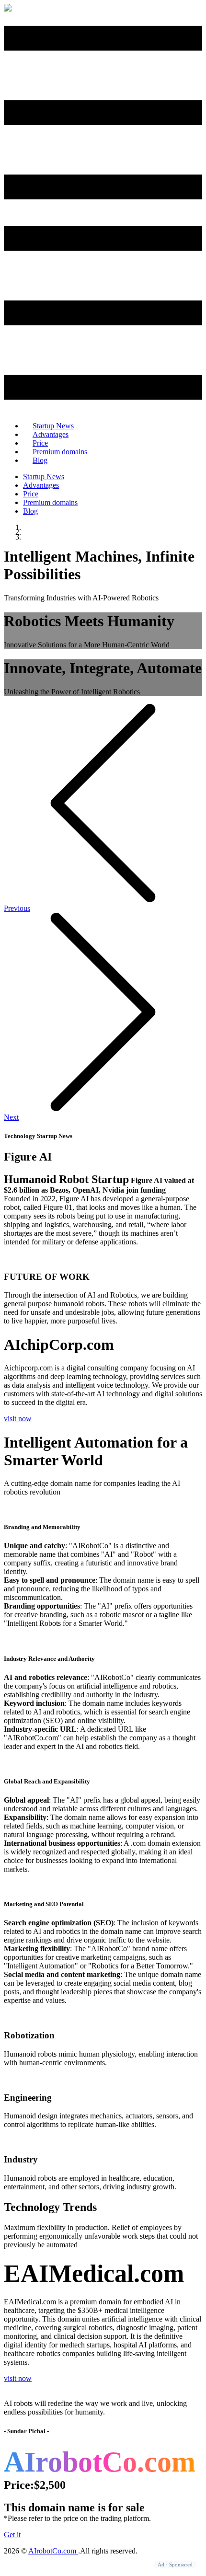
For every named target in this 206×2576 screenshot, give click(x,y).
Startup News (43, 476)
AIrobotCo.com (53, 2551)
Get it (12, 2534)
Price (30, 494)
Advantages (41, 485)
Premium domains (60, 452)
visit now (18, 1418)
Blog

———

*ABOUT THIS TASK:*
Your answer must be the entries repeated exactly, with no pictures.

*EXERCISE OUTPUT:*
For every named target in this 206×2576 screenshot, give click(x,y).
Startup News (43, 476)
AIrobotCo.com (53, 2551)
Get it (12, 2534)
Price (30, 494)
Advantages (41, 485)
Premium domains (60, 452)
visit now (18, 1418)
Blog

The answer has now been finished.